He had not been at the Manse for two or three weeks, and had not even heard of the family for several days, when, looking up from his seat in church, he was startled by the apparition of an unfamiliar face in the pulpit—a voluble, flowery-tongued, foolish young assistant, evidently caught haphazard to fill the place which Mr. Cardross, during a long term of years, had never vacated, except at communion seasons. It gave his faithful friend and pupil a sensation almost of pain to see any new figure there, and not the dear old minister’s, with his long white hair, his earnest manner, and his simple, short sermon. Shorter and simpler the older he grew, till he often declared he should end by preaching like the beloved apostle John, who, tradition says, in his latter days, did nothing but repeat, over and over again, to all around him, his one exhortation—he, the disciple whom Jesus loved—
“Little children, love one another.”
On inquiry after service, the earl found that Mr. Cardross had been ailing all week, and had had on Saturday to procure in haste this substitute. But, on going to the Manse, the earl found him much as usual, only complaining of a numbness in his arm.
“And,” he said, with a composure very different from his usual nervousness about the slightest ailment, “Now I remember, my mother died of paralysis. I wish Helen would come home.”
“Shall she be sent for?” suggested Lord Cairnforth.

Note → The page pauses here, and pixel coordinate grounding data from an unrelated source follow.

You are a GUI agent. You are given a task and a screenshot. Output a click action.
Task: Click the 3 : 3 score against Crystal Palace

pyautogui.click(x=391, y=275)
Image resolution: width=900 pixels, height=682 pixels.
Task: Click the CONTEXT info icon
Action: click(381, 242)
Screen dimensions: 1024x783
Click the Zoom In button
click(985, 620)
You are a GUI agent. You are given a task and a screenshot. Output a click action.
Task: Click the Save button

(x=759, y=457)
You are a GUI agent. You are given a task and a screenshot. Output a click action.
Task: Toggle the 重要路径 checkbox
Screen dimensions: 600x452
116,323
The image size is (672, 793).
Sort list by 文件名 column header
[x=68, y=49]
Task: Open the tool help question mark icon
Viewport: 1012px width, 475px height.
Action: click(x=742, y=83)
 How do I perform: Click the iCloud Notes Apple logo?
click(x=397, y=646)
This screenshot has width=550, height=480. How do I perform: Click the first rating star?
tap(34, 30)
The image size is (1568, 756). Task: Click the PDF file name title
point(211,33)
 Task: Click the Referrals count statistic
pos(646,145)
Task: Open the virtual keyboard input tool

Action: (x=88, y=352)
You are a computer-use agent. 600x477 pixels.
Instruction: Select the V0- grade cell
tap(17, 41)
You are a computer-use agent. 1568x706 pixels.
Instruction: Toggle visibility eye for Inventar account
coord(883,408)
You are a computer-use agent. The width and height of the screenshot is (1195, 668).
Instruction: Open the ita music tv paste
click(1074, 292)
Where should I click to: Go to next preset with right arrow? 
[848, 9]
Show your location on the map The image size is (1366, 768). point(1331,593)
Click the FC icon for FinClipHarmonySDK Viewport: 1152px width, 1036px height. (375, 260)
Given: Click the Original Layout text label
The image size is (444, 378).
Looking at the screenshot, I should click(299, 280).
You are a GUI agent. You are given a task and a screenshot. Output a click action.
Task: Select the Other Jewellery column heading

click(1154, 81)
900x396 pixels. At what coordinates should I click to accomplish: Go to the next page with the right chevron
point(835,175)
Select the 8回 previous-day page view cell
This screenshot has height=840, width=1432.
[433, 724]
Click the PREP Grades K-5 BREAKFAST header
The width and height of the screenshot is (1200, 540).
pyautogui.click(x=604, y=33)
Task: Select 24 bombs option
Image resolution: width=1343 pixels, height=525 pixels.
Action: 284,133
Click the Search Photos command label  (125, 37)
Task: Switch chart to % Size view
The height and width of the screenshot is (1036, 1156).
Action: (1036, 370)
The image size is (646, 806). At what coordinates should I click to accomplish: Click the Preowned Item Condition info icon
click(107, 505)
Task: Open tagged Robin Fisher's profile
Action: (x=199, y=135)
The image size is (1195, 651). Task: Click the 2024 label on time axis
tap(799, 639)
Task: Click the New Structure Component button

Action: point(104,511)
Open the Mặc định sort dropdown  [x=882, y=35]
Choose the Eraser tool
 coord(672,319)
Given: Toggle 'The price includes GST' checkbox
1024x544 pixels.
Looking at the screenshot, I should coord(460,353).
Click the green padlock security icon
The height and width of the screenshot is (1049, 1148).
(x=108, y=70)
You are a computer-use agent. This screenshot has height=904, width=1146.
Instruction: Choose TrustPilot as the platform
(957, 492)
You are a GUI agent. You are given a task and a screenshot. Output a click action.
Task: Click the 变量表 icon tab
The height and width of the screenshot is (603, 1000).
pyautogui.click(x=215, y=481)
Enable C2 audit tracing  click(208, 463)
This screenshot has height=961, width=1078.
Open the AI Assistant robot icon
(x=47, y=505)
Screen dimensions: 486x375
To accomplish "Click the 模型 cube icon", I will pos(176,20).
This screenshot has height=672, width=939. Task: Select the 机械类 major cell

“Oh no—not the least necessity. Besides, she says she is coming.”
“She has long said that.”
“But now she is determined to make the strongest effort to be with us at the New Year. Read her letter—it came yesterday; a week later than usual. I should have sent it up to the Castle, for it troubled me a little, especially the postscript; can you make it out? part of it is under the seal. It is in answer to what I told her of Duncan; he was always her pet, you know. How she used to carry him about the garden, even when he grew quite a big boy! Poor Helen!”
While the minister went on talking, feebly and wanderingly, in a way that at another time would have struck the earl as something new and rather alarming, Lord Cairnforth eagerly read the letter. It ended thus:
“Tell Dunnie I am awfully glad he is to be a minister. I hope all my brothers will settle down in dear old Scotland, work hard, and pay their way like honest men. And bid them, as soon as ever they can, to marry honest women—good, loving Scotch lassies—no fremd (archaic: strange, foreign) folk. Tell them never to fear for ‘poortith cauld,’ as Mr. Burns wrote about; it’s easy to bear, when it’s honest poverty. I would rather see my five brothers living on porridge and milk— wives, and weans, and all—than see them like these foreigners, counts, barons, and princes though they be. Father, I hate them all. And I mind always the way I was brought up, and that I was once a minister’s daughter in dear and bonnie Cairnforth.”